# Client adding small jobs



## cdturner8725 (Aug 14, 2015)

I'm very new to contracting and only do small maintenance and repair. Lately I have been busy with make readies in a college town and have been stressing out. Now, my biggest client is starting to take advantage of me a bit by adding "small" stuff and expecting no additional charge because its "small". Overall it's not really a big deal and I go the extra mile regularly to make myself stand out but that's on my own terms.

How do I politely let them know this isn't okay? How do I avoid this problem in the future?

Sent from my SAMSUNG-SM-G890A using Tapatalk


----------



## aptpupil (Jun 12, 2010)

Just have to say it matter of factly, OK I can do that it will be x more dollars. Doing extras is cool if the relationship is reciprocal and no one takes advantage of good will. Unfortunately it doesn't usually work out that way. Good luck.


----------



## griz (Nov 26, 2009)

You should have a contract for each job, even if it nothing more than a repair order.

This document will list the physical address, SOW, charges & terms.

There should be a clause that states something to the effect of:

Any work requested that is not noted in the SOW will incur an additional charge. 

Use the KISS principle....


----------



## CarpenterSFO (Dec 12, 2012)

A clip-board of change sheets is a good way to keep it simple and un-emotional. If the customer complains that you're nickel-and-diming them, suggest that the collect a bunch of changes together so that you can schedule better and give them a good price.


----------



## Rio (Oct 13, 2009)

Write out the change order(s) and list what will be involved, this should show how much is involved in even the smallest of projects, come up with a price for the clearly defined scope of work and have the client sign off on it or them.


----------



## RangoWA (Jun 25, 2014)

Are you charging a flat rate for the apartments?


----------



## AGullion (Apr 19, 2015)

Here's what will happen...work you aren't being paid for will keep you from completing work you need to get paid for....plus,they 'll expect to warrant the freebies too. Reign it in nicely, but fast.


----------



## Jaws (Dec 20, 2010)

* The owner can make additions, deletions or revisions to the original scope of work.
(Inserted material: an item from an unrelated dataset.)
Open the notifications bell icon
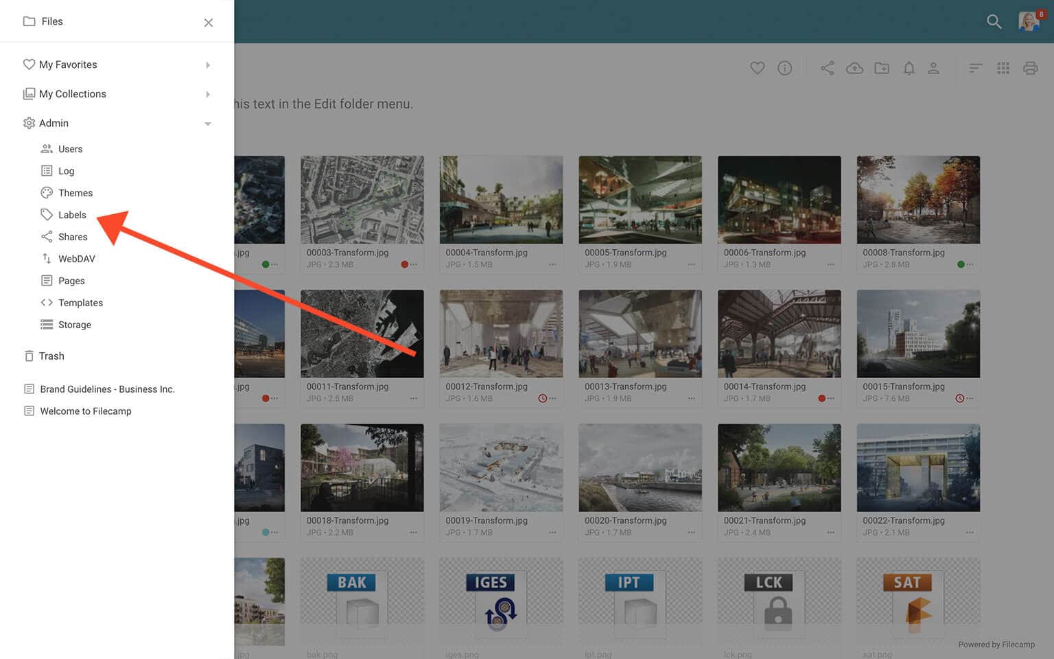(x=909, y=68)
Once the owner decides to make a change, the builder produces a change order showing the additional cost or credit for the change. The change order is approved by the owner before the builder proceeds with the change order work. 
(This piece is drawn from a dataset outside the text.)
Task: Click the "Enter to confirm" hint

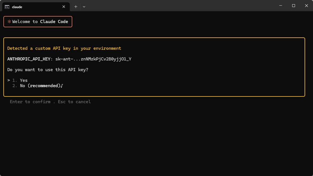Action: pyautogui.click(x=30, y=102)
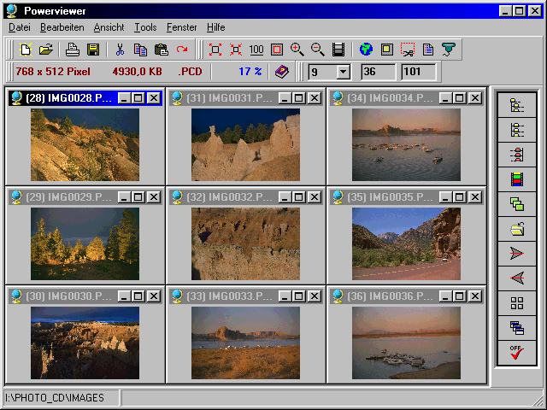547x410 pixels.
Task: Toggle the color filmstrip button in sidebar
Action: click(517, 179)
* Change order amounts are due immediately, upon signed acceptance of change order by owner.

Might want to change the lingo, but that is decent basic wording to put in a basic agreement regarding change orders.


----------



## AGullion (Apr 19, 2015)

That's exactly right. Free doesn't pay...and what's happening here is likely to end up being a mess....I've been down this road....doing a little more than paid for is good business, but needs to be at your discretion.


----------



## EthanB (Sep 28, 2011)

What the others said, keep blank change orders with you at all times. If it's something you can quote at a flat rate then write it and collect a check BEFORE you start the change. If it needs to be time and materials, then best to write it that way and bring the hourly rate to their attention the first time.

We collect for change orders up front because it delays the collection of the next progress payment. It's not underhanded. I'm actually 2 months behind on collecting the final payment for a job because I let the customer get too crazy with change orders. It's 5k or so. It's not a big deal because I have collected on those change orders as they happen. If I hadn't then I'd be out 5k plus another 8k on those change orders. THAT would be a big deal!


----------



## AGullion (Apr 19, 2015)

That boys, is both how and why its done. Cash flow problems are just a professional way of saying you are running out of money. 
Everyone needs to follow what Ethan just said and understand why he did it.


----------



## EthanB (Sep 28, 2011)

Umm. After Andy's comment I feel like I should say that cash flow is still my largest challenge as a business owner. I had just had three jobs finish within a week of each other(big no-no) and had fallen behind on billing as we were grinding out all that work.


----------



## FrankSmith (Feb 21, 2013)

You have to talk to him in a language he will understand. 

Simply ask: Should I just start biding these jobs, with some fluff for when you have these add on's you don't want me to charge for? 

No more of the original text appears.